Ah. I'd say just do what you are doing until you get the nerve or need to sign up for a dating website - which may be the best idea if you are looking for a meaningful connection with someone.
I know exactly what you're saying ..... While masturbation is a perfectly normal healthy outlet to satisfy a need, In truth masturbation is an illusion; it’s our way of tricking the body into believing we’re fulfilling our biological function by procreating The body thus rewards us through the release of endorphins (which is why it feels so good) Hotwater
an illusion? seems pretty real to me. we've been equipped with this body, so it's up to us to do with it what we want. why not masturbate? feels good, harms no one. safest sex possible.

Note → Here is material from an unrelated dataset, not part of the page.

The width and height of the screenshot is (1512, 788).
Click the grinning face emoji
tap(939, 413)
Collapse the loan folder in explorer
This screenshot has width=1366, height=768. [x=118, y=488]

I can see how it could be accompanied by negative emotions and feelings of guilt in some cases, but there's nothing inherently wrong with masturbation - only the stigma applied to it by certain parts of modern society.
Well if your a psycotic it could be really fucked up.. You have to have restraints{pun}..and as you grow up sexually you become atune to what is exceptable forms of masturbation are..

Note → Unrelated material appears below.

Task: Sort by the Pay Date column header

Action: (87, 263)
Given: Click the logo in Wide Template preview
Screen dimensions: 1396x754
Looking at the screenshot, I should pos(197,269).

i think it's a myth that people HAVE to be interested in relationships and matched up blissfully all the days of their lives. what crap. if you're not interested, you're not interested.
You got a point, KC. Maybe I'm imposing some kind of standard on myself? But what do you make of the longing? The advice-giving smart asses tell me, oh you gotta be happy single before you're happy in a relationship. In other words, happiness w/o material conditions, happiness as a disembodied platonic category, etc. Maybe the fuckers know something I don't.
Did you even read what I said I concur masturbation is a perfectly normal and healthy outlet hotwater
You're dead right about it being healthy. The male orgasm helps clean and excercise the prostate. And I believe the colon as well.
I did read what you said, I just reacted to the illusion part. the rest of my post was meant to reinforce my point from before: masturbation is great. I'm glad you agree
you've got a longing for something, maybe your trying to impose a societal standard on what you're "supposed" to be longing for (a relationship) instead of a deeper longing for something entirely different. maybe try for a little while removing from yourself the concept of a relationship and just be for a while. i'm not any kind of guru, though, but you're clearly searching for something and probably getting really frustrated because of it.
Masturbation is awesome. Well, it's awesome until it's over, then it seems pretty dumb. The good thing is, if you wait a little while it's gets totally awesome again!